● Task brief
Show each line from the records below in which the word "button" occurs.

● Data records

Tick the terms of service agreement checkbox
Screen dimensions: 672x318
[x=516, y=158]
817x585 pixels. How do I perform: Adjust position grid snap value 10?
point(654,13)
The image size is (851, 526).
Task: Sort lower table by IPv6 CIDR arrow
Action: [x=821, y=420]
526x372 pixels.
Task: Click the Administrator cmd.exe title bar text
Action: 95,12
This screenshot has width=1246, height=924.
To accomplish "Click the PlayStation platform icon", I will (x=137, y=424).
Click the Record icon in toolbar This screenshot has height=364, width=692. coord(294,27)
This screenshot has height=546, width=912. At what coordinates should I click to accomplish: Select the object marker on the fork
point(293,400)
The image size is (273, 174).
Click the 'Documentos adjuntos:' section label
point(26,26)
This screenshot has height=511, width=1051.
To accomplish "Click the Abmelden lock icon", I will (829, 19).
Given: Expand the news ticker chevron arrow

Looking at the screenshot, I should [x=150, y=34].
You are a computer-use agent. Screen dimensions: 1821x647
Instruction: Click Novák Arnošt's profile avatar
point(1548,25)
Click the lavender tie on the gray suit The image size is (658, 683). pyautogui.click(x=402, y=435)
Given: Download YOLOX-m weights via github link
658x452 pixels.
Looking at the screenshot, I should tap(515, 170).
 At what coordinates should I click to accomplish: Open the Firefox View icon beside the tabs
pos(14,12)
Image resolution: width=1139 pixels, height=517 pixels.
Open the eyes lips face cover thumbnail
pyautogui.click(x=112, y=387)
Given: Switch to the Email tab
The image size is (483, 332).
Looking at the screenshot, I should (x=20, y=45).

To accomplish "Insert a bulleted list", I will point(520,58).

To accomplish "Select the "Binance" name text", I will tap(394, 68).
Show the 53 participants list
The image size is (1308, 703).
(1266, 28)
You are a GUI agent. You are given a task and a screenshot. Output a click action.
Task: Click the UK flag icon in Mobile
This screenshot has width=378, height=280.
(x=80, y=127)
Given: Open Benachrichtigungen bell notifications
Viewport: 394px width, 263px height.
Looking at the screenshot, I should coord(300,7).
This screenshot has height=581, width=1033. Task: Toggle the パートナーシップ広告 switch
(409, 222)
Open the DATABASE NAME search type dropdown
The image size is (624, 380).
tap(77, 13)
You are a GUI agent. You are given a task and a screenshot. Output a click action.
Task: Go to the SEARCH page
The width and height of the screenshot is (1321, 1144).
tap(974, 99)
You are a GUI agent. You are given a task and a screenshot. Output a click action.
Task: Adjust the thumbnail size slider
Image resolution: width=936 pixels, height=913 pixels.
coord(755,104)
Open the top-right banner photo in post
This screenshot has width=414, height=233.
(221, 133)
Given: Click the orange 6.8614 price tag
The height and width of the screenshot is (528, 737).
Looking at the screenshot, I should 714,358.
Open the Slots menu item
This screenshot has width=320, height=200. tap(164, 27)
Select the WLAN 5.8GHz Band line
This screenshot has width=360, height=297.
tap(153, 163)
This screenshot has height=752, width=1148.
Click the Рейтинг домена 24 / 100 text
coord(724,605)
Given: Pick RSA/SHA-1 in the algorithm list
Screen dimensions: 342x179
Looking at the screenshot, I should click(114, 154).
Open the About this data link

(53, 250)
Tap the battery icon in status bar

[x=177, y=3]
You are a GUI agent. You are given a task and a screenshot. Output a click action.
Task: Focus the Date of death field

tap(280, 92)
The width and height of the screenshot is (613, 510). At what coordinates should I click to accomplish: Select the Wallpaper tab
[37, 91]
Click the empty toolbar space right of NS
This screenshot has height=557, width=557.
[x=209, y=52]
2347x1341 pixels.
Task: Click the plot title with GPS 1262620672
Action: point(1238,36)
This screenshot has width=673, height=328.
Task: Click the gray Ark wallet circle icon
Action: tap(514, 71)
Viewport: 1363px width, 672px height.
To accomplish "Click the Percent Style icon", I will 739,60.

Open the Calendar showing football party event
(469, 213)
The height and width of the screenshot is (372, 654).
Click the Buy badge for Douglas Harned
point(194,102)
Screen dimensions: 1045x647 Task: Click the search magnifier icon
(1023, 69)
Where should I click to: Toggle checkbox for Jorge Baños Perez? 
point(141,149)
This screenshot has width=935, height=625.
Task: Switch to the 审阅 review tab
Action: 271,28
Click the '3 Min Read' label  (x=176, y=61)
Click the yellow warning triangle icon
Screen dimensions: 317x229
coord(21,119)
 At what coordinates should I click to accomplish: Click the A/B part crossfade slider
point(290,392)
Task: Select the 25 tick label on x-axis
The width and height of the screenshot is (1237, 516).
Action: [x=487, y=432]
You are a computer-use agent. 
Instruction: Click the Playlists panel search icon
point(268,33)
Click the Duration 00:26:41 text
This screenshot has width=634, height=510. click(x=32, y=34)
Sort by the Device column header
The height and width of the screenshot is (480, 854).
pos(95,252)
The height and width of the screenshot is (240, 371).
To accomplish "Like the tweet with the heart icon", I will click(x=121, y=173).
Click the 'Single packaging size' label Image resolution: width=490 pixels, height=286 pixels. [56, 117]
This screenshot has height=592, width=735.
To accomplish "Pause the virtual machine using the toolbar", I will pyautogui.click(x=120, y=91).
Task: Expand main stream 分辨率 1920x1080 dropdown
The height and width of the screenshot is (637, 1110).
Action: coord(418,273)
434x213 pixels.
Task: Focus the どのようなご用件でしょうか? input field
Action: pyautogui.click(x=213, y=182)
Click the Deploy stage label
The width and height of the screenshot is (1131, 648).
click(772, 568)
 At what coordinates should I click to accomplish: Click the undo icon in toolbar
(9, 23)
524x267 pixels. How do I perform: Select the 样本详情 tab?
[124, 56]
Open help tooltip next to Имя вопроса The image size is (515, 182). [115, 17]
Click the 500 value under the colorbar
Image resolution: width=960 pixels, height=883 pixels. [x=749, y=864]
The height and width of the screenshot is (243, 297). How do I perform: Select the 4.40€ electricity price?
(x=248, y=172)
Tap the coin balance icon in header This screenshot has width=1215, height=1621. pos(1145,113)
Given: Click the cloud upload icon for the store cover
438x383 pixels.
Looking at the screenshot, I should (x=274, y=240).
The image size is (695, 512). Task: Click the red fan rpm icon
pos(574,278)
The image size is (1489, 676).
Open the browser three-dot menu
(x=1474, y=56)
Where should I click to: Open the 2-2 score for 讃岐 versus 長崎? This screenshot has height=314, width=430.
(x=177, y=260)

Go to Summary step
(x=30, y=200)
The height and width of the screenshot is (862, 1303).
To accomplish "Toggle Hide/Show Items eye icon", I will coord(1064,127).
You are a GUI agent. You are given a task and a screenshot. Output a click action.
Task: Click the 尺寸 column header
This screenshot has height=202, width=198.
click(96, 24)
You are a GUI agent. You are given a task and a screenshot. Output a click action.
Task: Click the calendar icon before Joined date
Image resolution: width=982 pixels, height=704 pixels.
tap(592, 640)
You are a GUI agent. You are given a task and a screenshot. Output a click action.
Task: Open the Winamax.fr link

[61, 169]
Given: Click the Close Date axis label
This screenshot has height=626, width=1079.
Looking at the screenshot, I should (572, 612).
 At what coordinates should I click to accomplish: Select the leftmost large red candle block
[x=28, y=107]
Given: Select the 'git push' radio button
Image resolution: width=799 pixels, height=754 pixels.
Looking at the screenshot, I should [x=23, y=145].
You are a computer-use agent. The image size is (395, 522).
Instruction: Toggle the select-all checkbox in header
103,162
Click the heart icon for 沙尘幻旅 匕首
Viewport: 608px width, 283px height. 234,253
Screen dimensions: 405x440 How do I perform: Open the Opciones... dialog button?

● Solved problem
Given: Select the 'git push' radio button
Screen dimensions: 405x440 How do I perform: Open the Opciones... dialog button?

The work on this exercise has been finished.